Rewrite the listing below with every "Where should I click to" swapped for "Which spot should I click to", and leave everything else unchanged.

--- Start ---

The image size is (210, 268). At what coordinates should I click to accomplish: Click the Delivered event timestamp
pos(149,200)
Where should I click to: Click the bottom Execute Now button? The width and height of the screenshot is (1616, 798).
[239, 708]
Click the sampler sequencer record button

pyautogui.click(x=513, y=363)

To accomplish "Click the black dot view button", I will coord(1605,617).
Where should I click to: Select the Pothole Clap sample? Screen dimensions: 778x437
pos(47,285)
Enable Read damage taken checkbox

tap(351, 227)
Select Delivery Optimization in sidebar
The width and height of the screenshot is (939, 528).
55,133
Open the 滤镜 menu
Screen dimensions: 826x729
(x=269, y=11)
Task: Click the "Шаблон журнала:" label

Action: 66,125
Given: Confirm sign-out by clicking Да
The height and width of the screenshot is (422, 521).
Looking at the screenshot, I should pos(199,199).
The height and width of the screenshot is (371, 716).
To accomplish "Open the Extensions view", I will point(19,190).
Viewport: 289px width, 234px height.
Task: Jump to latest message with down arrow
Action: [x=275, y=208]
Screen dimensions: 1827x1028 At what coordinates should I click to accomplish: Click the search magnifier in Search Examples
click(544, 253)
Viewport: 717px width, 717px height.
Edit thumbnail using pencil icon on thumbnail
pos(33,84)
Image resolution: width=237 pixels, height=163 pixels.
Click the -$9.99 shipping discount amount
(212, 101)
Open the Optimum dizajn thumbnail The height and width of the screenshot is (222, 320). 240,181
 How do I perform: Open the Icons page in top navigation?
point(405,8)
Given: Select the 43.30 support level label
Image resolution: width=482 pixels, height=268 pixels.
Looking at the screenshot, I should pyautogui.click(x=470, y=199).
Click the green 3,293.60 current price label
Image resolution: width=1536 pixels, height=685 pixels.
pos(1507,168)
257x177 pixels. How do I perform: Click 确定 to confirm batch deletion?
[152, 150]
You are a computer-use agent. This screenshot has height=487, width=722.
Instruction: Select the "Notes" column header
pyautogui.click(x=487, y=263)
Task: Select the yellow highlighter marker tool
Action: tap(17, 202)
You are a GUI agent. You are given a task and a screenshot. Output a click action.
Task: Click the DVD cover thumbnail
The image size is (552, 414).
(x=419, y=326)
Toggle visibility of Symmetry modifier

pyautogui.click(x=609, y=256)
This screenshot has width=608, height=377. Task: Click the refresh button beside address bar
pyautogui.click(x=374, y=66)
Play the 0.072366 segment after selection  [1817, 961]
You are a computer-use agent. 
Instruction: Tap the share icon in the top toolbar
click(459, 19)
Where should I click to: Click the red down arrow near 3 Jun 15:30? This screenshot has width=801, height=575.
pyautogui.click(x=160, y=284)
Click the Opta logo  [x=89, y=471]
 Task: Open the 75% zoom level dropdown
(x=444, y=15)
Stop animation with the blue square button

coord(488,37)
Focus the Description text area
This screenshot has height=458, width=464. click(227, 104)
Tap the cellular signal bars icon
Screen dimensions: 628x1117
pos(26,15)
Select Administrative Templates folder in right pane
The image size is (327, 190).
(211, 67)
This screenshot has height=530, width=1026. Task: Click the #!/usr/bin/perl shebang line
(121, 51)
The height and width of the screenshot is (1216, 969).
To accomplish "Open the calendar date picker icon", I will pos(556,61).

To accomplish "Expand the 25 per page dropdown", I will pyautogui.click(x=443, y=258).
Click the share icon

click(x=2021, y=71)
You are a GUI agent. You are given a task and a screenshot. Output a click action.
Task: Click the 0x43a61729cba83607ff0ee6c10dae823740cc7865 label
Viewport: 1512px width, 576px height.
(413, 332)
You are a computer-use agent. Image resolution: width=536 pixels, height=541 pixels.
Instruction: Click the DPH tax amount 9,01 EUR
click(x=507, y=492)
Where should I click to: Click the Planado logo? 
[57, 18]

--- End ---

Written response:
The image size is (210, 268). At what coordinates should I click to accomplish: Click the Delivered event timestamp
pos(149,200)
Which spot should I click to: Click the bottom Execute Now button? The width and height of the screenshot is (1616, 798).
[239, 708]
Click the sampler sequencer record button

pyautogui.click(x=513, y=363)

To accomplish "Click the black dot view button", I will coord(1605,617).
Which spot should I click to: Select the Pothole Clap sample? Screen dimensions: 778x437
pos(47,285)
Enable Read damage taken checkbox

tap(351, 227)
Select Delivery Optimization in sidebar
The width and height of the screenshot is (939, 528).
55,133
Open the 滤镜 menu
Screen dimensions: 826x729
(x=269, y=11)
Task: Click the "Шаблон журнала:" label

Action: 66,125
Given: Confirm sign-out by clicking Да
The height and width of the screenshot is (422, 521).
Looking at the screenshot, I should pos(199,199).
The height and width of the screenshot is (371, 716).
To accomplish "Open the Extensions view", I will point(19,190).
Viewport: 289px width, 234px height.
Task: Jump to latest message with down arrow
Action: [x=275, y=208]
Screen dimensions: 1827x1028 At what coordinates should I click to accomplish: Click the search magnifier in Search Examples
click(544, 253)
Viewport: 717px width, 717px height.
Edit thumbnail using pencil icon on thumbnail
pos(33,84)
Image resolution: width=237 pixels, height=163 pixels.
Click the -$9.99 shipping discount amount
(212, 101)
Open the Optimum dizajn thumbnail The height and width of the screenshot is (222, 320). 240,181
 How do I perform: Open the Icons page in top navigation?
point(405,8)
Given: Select the 43.30 support level label
Image resolution: width=482 pixels, height=268 pixels.
Looking at the screenshot, I should pyautogui.click(x=470, y=199).
Click the green 3,293.60 current price label
Image resolution: width=1536 pixels, height=685 pixels.
pos(1507,168)
257x177 pixels. How do I perform: Click 确定 to confirm batch deletion?
[152, 150]
You are a computer-use agent. This screenshot has height=487, width=722.
Instruction: Select the "Notes" column header
pyautogui.click(x=487, y=263)
Task: Select the yellow highlighter marker tool
Action: tap(17, 202)
You are a GUI agent. You are given a task and a screenshot. Output a click action.
Task: Click the DVD cover thumbnail
The image size is (552, 414).
(x=419, y=326)
Toggle visibility of Symmetry modifier

pyautogui.click(x=609, y=256)
This screenshot has width=608, height=377. Task: Click the refresh button beside address bar
pyautogui.click(x=374, y=66)
Play the 0.072366 segment after selection  [1817, 961]
You are a computer-use agent. 
Instruction: Tap the share icon in the top toolbar
click(459, 19)
Which spot should I click to: Click the red down arrow near 3 Jun 15:30? This screenshot has width=801, height=575.
pyautogui.click(x=160, y=284)
Click the Opta logo  [x=89, y=471]
 Task: Open the 75% zoom level dropdown
(x=444, y=15)
Stop animation with the blue square button

coord(488,37)
Focus the Description text area
This screenshot has height=458, width=464. click(227, 104)
Tap the cellular signal bars icon
Screen dimensions: 628x1117
pos(26,15)
Select Administrative Templates folder in right pane
The image size is (327, 190).
(211, 67)
This screenshot has height=530, width=1026. Task: Click the #!/usr/bin/perl shebang line
(121, 51)
The height and width of the screenshot is (1216, 969).
To accomplish "Open the calendar date picker icon", I will pos(556,61).

To accomplish "Expand the 25 per page dropdown", I will pyautogui.click(x=443, y=258).
Click the share icon

click(x=2021, y=71)
You are a GUI agent. You are given a task and a screenshot. Output a click action.
Task: Click the 0x43a61729cba83607ff0ee6c10dae823740cc7865 label
Viewport: 1512px width, 576px height.
(413, 332)
You are a computer-use agent. Image resolution: width=536 pixels, height=541 pixels.
Instruction: Click the DPH tax amount 9,01 EUR
click(x=507, y=492)
Which spot should I click to: Click the Planado logo? 
[57, 18]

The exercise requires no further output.